→ Tâche donnée A
D'après le document source, quel pourcentage des suffrages l'AfD a-t-elle obtenu aux élections européennes du 25 mai 2014 ?
→ Tâche donnée B
Transformez en liste JSON de chaînes les lignes des enregistrements, depuis celle qui contient « Image resolution: width=240 » jusqu'à la fin des enregistrements, ces deux bornes comprises. Mettez une chaîne par ligne et omettez les lignes vides.

→ Document source
-*-*-

Quelques semaines après sa fondation en tant que parti, en avril 2013, l’AfD (Alternative für Deutschland – L’Alternative pour l’Allemagne), dans les sondages, arrivait au même niveau que le parti des Pirates avec 3%. Lors des élections européennes, le 25 mai 2014, l’AfD a obtenu 7% des suffrages. Il semble clair désormais que l’AfD pourra passer la barrière des 5% dans des élections régionales et fédérales en Allemagne [1]. Les sondages indiquent un positionnement stable à hauteur de 6% pour l’AfD. Par contre, le FDP (Freie Demokratische Partei), libéral, stagne autour de 4%. La médiane du champ politique allemand se déplace à droite.
L’image publique de l’AfD s’affirme, d’abord, par son rejet des « parapluies de sauvetage » de l’Union européenne (UE) en vue de sauvegarder l’euro en tant que monnaie commune. Ce profil était déjà celui du précurseur du nouveau parti : la Wahlalternative 2013 (Alternative Electorale 2013). Elle affirmait : « L’Allemagne, conformément au traité de Maastricht, ne s’engagera plus pour les dettes d’Etats étrangers. » Et le porte-parole principal de l’AfD, Bernd Lucke, en annonçant la création de sa formation et en voulant mettre en relief ses perspectives politiques, déclara le 28 février 2013 : « L’Alternative pour l’Allemagne demandera la dissolution de l’euro au profit de monnaies nationales ou de monnaies de zones plus restreintes. Elle se prononcera pour mettre fin aux mécanismes de sauvetage pesant des milliards et contre une Union européenne de transfert [de charges]. Elle s’engagera aussi pour un dégraissement et une débureaucratisation de l’UE par le moyen d’une restitution de compétences au niveau national. »
Puisque cette position s’oppose au grand consensus des chrétiens-conservateurs de la CDU-CSU [2], des libéraux du FDP, des sociaux-démocrates du SPD et des Verts – donc, de la politique établie – l’AdF semble insoumise, rebelle. Or, les revendications de mettre fin à l’euro comme monnaie commune et de déconstruire les institutions de l’UE au profit des Etats nationaux se nourrissent, ici, d’une attitude qui peut être caractérisée comme un « chauvinisme conservateur du bien-être » qui peut, avec les limites de l’analogie, voisiner l’approche du Vlaams Belang en Belgique ou, sous certains aspects, du N-Va de Bart De Wever [3]. Il y a là une mobilisation des ressentiments de secteurs de la population se trouvant dans une situation plus aisée et craignant de la perdre, ressentiments dirigés contre les secteurs sociaux plus défavorisés. L’AfD projette donc l’image d’une Allemagne conservatrice, au sens premier du terme, qui doit s’engager pour défendre les intérêts de la population allemande contre les intérêts supposés des populations des pays de la « périphérie » européenne, du sud ou de l’est.

-*-*-

(Données sur les éléments et l'emplacement du texte)
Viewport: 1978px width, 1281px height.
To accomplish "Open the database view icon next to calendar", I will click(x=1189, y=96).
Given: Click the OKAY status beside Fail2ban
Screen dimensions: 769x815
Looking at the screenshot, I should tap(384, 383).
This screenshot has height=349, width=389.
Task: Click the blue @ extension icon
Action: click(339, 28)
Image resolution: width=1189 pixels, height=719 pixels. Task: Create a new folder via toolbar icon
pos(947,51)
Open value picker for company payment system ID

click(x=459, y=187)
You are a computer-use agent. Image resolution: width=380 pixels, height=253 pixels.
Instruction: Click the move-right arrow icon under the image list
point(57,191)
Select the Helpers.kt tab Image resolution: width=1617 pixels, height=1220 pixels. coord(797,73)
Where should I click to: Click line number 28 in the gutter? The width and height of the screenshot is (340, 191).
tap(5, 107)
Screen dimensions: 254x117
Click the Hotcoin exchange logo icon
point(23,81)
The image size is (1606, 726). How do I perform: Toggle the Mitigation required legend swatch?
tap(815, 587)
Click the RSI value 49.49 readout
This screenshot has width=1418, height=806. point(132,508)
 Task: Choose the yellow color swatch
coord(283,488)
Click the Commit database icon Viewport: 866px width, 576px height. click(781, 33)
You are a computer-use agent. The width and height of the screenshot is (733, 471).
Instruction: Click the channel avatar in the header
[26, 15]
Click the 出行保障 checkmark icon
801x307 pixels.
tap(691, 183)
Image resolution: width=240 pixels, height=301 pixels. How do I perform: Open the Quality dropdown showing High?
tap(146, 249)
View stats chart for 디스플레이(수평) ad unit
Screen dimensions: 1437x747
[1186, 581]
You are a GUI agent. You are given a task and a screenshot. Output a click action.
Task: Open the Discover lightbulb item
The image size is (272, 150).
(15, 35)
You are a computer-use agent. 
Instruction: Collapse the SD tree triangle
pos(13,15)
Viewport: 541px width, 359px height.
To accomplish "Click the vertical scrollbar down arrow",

-*-*-

→ Réponse A
L'AfD a obtenu 7% des suffrages.

→ Réponse B
[
  "Image resolution: width=240 pixels, height=301 pixels. How do I perform: Open the Quality dropdown showing High?",
  "tap(146, 249)",
  "View stats chart for 디스플레이(수평) ad unit",
  "Screen dimensions: 1437x747",
  "[1186, 581]",
  "You are a GUI agent. You are given a task and a screenshot. Output a click action.",
  "Task: Open the Discover lightbulb item",
  "The image size is (272, 150).",
  "(15, 35)",
  "You are a computer-use agent. ",
  "Instruction: Collapse the SD tree triangle",
  "pos(13,15)",
  "Viewport: 541px width, 359px height.",
  "To accomplish \"Click the vertical scrollbar down arrow\","
]